(Dataset records)
+ + +
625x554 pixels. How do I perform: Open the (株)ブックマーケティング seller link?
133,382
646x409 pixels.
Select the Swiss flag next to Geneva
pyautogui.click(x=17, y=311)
+ + +
→ TASK REQUIREMENTS
Repeat exactly the lines starting at the line with "646x409 pixels." and ending with the final line of the entries. Include nothing else.

→ REPLY TO THE EXERCISE
646x409 pixels.
Select the Swiss flag next to Geneva
pyautogui.click(x=17, y=311)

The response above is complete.